What leads to the disappearance of a cultural place? What are the reasons that lead an establishment to close its doors for good? In the case of Khiasma as in many others, the financial imbalance seems to lead to this ultimate solution. The public subsidies from which the Khiasma association benefited are also the reason for its downfall. The significant drop in the regional subsidy two years ago meant that the association was no longer able to cope with a growing financial deficit. After the election of Valérie Pécresse as President of the Ile-de-France Region, the reorganisation of services places the Directorate of Culture, headed by Muriel Genthon, former Regional Director of Cultural Affairs (DRAC) Ile-de-France, directly under the authority of the Directorate General of Services. Following an inventory of the situation, the Region is proposing a multi-year agreement to the cultural structures it supports, an important step forward since the contract between the local authority and the establishment makes it possible to define the commitments of each in the long term (in this case over four years) by affirming the role and identity of the place.
At the same time, a rebalancing of the amount of subsidies allocated to the structures within a sustained cultural budget is being undertaken. Khiasma retains its subsidy in the plastic arts sector but loses those allocated to it in the book and film sectors and sees its subsidy reduced by fifty thousand euros, from ninety thousand to forty thousand euros. These new rules condemn transdisciplinary structures such as Khiasma. By only acknowledging its anchorage in the visual arts, the Region denies its plural roles, which are nonetheless very present with, among others, the "re-readings" festival or the "platform" programme which, launched at the beginning of 2017, transformed Khiasma into a space for research and experimentation where workshops, screenings, readings, meals, conferences, performances, constituted as many different and complementary openings. At a time when the frontiers of art are being abolished, or disciplines are mixing in the greatest porosity, Khiasma seems to be the victim of an anachronistic cutting up of culture by the administration. The strict application of the rules put in place attests to the end of the cultural exception. Today, the cultural field meets the same "objective" criteria as the other sectors.
 
But culture is not a sector like any other. In addition to the objective criteria, specific expertise in each of the disciplines concerned has so far been added to the objective criteria. A classical music concert does not meet the same evaluation criteria as an exhibition of contemporary art. In order to carry out the evaluation, the agent must have a minimum knowledge of classical music and be sensitive to it. Wanting to contain artistic creation in predefined boxes is tantamount to denying its floating, sensitive, subjective side. This is why culture has until now occupied a special place. It takes a minimum of interest and sensitivity to understand what is at stake. This undoubtedly explains the lack of understanding between territorial administrations and cultural structures, which too often seem not to speak the same language.  
 

Closure as an act of resistance 

In appearance, the closure of Khiasma would therefore be foreign to the populist wave of closures that we witnessed the day after the last municipal elections, which had changed from pink to blue and which had won, among others, the Churches in Chelles, the Forum in Le Blanc-Mesnil, the Wharf in Herrouville-Saint-Clair. It would simply be due to the rigid application of administrative rules. Unless these new rules, applied in a brutal manner because they are immediate and leave no room for disengagement which would have allowed structures receiving important aid to turn around and look for other models, allow unwanted partners to be disposed of legally (because of their divergence of spirit, the difficulty of controlling them or simply because they are judged to be too close to the previous majority). 

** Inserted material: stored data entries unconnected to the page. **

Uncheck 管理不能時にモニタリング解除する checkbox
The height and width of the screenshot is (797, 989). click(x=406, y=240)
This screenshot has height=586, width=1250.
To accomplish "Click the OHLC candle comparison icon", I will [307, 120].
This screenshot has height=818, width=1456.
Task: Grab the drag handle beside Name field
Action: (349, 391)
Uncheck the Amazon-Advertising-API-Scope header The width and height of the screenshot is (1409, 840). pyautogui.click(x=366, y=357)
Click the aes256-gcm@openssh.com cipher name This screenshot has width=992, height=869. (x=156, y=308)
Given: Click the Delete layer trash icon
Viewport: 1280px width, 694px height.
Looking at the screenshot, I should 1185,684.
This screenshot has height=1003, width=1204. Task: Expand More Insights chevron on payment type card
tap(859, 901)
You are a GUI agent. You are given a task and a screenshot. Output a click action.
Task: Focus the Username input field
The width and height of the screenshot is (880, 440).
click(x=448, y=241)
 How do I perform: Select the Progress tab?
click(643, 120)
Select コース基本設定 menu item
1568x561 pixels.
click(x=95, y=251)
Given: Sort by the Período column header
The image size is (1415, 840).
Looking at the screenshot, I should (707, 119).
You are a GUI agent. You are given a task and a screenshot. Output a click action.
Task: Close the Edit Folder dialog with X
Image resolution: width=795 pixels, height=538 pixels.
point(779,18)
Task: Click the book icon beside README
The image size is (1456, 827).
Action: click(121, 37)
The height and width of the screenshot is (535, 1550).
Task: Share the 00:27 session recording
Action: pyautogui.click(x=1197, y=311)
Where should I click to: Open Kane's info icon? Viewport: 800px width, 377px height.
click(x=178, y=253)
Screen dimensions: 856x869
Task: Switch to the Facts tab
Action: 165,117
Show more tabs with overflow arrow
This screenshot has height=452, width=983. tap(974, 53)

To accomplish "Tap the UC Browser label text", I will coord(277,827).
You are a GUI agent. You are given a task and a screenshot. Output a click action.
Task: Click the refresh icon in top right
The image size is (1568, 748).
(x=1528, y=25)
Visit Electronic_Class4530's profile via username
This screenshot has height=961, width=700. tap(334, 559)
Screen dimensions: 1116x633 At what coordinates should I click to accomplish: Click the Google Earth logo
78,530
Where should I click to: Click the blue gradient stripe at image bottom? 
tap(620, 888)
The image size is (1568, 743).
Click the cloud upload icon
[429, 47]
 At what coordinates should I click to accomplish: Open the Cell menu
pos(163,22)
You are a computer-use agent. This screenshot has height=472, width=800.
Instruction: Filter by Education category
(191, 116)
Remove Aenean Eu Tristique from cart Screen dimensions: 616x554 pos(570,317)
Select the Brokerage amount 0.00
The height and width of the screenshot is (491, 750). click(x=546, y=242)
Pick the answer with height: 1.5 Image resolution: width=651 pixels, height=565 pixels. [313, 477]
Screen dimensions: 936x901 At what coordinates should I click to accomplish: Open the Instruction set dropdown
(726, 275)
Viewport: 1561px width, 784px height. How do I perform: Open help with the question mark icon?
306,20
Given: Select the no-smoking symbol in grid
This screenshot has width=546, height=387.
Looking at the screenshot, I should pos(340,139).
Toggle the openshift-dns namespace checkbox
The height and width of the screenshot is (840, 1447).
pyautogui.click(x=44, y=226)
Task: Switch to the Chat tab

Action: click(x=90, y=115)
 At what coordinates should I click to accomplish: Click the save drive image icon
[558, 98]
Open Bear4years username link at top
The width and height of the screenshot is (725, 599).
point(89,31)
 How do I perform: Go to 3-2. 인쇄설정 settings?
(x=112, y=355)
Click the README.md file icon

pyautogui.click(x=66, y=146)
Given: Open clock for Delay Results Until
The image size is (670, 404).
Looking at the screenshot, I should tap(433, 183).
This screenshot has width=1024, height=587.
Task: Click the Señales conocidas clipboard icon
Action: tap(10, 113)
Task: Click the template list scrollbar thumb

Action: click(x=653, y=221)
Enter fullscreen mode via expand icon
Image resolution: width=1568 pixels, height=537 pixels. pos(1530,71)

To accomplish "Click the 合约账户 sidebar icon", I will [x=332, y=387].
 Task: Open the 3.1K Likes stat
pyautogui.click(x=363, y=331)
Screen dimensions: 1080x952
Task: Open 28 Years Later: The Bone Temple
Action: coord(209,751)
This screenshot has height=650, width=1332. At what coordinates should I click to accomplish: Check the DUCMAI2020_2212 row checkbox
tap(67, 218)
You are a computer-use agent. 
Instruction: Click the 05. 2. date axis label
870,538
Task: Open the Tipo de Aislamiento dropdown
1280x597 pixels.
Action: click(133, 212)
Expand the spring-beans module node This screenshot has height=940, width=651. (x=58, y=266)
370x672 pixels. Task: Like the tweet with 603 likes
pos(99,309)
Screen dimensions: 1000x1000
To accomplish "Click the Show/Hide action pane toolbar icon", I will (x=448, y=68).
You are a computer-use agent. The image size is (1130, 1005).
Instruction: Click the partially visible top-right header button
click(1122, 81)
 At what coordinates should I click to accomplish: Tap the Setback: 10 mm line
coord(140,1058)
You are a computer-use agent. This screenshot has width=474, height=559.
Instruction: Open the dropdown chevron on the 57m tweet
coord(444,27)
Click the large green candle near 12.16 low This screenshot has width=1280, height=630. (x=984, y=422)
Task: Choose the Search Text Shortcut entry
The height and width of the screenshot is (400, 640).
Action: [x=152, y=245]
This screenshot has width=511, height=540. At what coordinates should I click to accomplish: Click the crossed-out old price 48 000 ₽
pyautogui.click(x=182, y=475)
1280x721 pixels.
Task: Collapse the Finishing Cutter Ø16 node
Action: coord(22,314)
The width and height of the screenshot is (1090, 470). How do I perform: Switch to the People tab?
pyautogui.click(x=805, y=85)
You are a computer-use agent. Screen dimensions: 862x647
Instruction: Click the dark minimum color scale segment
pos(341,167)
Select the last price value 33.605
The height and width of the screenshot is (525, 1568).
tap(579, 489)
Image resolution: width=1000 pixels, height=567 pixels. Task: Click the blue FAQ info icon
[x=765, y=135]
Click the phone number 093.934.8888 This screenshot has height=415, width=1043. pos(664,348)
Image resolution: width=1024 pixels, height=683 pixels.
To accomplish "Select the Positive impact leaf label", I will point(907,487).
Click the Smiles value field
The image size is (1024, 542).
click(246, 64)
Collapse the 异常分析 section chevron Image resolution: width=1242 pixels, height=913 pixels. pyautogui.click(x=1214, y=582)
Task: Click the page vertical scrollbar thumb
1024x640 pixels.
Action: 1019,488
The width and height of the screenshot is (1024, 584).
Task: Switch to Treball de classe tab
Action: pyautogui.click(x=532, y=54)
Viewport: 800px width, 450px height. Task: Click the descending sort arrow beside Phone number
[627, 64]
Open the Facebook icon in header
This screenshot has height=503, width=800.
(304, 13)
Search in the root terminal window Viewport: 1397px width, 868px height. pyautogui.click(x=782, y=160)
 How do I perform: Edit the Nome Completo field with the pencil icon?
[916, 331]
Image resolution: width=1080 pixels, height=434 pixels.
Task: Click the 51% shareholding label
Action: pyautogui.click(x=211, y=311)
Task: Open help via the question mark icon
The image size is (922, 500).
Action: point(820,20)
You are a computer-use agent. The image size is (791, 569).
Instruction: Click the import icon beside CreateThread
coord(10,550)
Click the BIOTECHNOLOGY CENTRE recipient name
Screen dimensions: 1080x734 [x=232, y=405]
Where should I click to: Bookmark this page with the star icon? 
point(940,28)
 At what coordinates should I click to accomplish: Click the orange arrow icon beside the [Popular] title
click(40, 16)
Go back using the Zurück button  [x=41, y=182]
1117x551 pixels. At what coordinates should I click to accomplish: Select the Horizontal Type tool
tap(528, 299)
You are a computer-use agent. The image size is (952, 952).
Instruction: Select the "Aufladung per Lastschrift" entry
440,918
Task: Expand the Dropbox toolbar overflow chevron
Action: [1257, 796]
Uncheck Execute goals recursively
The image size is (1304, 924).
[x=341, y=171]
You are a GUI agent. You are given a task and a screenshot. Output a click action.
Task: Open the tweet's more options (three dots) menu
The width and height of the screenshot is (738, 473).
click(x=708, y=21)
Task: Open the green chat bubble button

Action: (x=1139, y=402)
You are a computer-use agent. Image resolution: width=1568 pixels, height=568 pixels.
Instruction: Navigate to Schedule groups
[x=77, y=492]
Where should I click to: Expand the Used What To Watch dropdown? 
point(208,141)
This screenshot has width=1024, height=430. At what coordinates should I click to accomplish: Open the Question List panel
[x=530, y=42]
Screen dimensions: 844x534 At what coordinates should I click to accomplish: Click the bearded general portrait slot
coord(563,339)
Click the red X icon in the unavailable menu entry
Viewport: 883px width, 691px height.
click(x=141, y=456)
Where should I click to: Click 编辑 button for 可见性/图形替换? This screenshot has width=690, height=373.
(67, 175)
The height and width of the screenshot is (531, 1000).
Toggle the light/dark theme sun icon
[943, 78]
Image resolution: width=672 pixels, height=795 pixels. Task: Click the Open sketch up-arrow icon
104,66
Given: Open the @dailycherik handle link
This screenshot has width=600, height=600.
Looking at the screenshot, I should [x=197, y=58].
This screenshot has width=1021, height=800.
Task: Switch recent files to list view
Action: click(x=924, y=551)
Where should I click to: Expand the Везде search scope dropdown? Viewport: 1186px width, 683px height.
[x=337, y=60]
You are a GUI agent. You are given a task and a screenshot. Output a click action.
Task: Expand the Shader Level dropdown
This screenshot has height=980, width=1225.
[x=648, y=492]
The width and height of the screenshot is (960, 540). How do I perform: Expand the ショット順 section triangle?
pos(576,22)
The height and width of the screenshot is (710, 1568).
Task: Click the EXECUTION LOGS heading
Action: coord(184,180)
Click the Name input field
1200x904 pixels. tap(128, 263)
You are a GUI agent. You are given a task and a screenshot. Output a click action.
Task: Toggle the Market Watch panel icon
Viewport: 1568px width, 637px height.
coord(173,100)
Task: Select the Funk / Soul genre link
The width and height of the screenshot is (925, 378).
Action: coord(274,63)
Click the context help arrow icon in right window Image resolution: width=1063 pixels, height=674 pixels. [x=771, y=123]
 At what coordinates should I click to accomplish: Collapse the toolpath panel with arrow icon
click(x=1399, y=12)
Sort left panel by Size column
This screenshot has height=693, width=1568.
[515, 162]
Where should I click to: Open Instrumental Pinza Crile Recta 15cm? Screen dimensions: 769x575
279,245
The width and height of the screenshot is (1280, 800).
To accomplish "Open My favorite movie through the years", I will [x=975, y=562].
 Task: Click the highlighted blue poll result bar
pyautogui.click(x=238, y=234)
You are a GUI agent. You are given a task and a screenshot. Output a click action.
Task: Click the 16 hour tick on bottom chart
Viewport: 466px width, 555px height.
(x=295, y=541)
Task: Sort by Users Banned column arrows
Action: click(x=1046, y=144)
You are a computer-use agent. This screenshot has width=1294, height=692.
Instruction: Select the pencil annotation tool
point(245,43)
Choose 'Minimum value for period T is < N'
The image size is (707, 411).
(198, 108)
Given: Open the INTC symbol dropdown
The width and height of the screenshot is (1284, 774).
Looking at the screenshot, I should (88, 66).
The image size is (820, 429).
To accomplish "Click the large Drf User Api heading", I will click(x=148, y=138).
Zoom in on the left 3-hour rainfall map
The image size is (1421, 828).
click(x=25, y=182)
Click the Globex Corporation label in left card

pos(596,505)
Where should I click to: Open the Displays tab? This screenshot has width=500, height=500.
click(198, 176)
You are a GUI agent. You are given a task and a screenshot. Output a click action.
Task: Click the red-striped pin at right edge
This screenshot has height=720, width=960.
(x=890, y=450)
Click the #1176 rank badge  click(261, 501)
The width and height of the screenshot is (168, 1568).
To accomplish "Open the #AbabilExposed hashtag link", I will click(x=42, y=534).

Since the beginning of the term of office, in addition to the end of the Contraception Pass and the end of funding for research on gender and discrimination, there has been a drastic reduction in subsidies to the regional association for information and musical actions (ARIAM), the Festival d'Ile-de-France and thus the Khiasma association, which led to their disappearance. These disengagements, completed by the suppression of the modest but symbolic financial aid paid to the Jerk Off festival, draw a map that is obsessive, to say the least, in its targeting of minorities. At the moment, the decision to withdraw all financial support from ARCADI, a public institution for the performing and visual arts in the Ile-de-France region, even though it was created by the Region, condemns a structure that provides long-term support to project leaders and leads to the disappearance of Nemo, the International Biennial of Digital Arts - Paris / Ile-de-France that it organized. 
 
During her campaign, Valérie Pécresse promised a twenty percent increase in the culture budget if she was elected head of the Ile-de-France region. The development of culture in the third belt, a priority once elected, remains invisible to this day. But promises, as the famous saying goes, only commit those who believe in them. Unfortunately, this muffled strategy, committed over time, gradually redrawing the contours of the cultural landscape without appearing to be, is not the prerogative of the Ile-de-France Region, the richest region in Europe.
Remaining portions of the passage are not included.